[Data items]
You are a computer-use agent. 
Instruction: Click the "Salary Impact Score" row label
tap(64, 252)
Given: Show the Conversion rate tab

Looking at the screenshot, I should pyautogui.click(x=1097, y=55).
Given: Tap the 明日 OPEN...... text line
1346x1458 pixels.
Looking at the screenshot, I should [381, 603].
---
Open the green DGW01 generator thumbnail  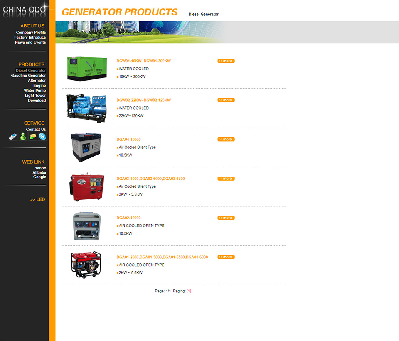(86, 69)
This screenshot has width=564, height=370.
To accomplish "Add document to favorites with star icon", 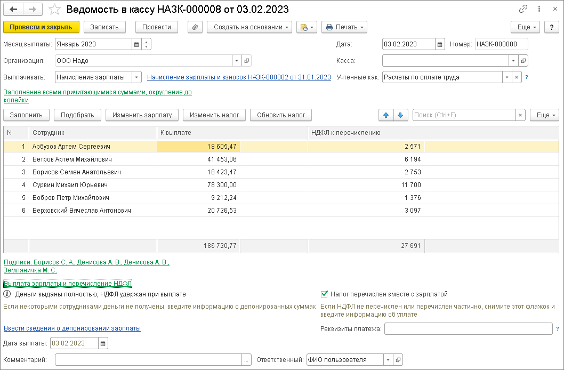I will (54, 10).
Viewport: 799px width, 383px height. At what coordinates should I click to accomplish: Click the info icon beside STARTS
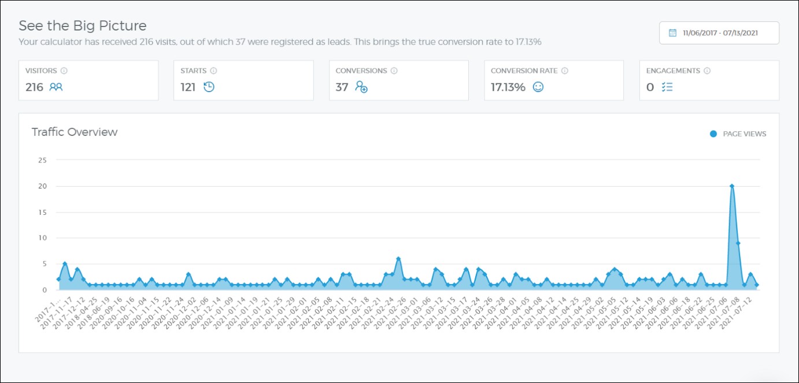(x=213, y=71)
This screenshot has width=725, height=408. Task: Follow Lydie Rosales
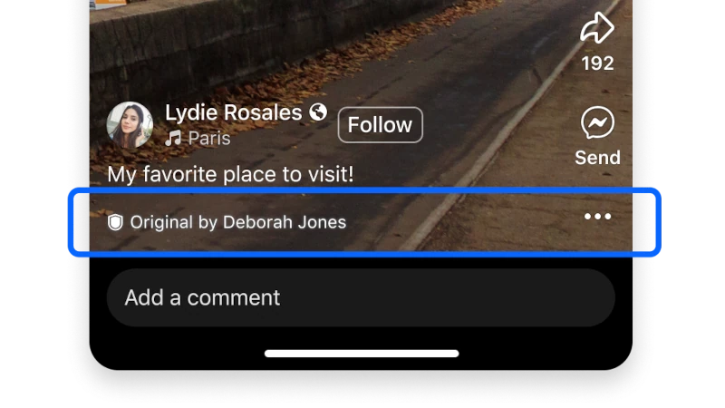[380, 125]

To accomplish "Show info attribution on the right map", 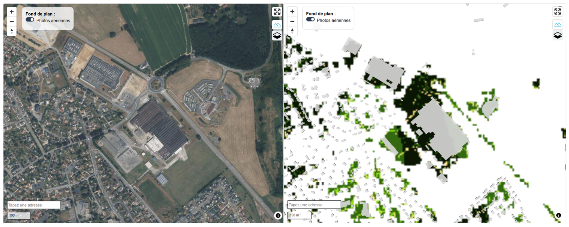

**PROBLEM DESCRIPTION:** An exact copy is needed. It runs from the line above containing "This screenshot has width=725, height=408." down to the line containing "info attribution on", both included, with no pictures.

**WRITTEN SOLUTION:**
This screenshot has width=725, height=408. Task: Follow Lydie Rosales
[380, 125]

To accomplish "Show info attribution on the right map", 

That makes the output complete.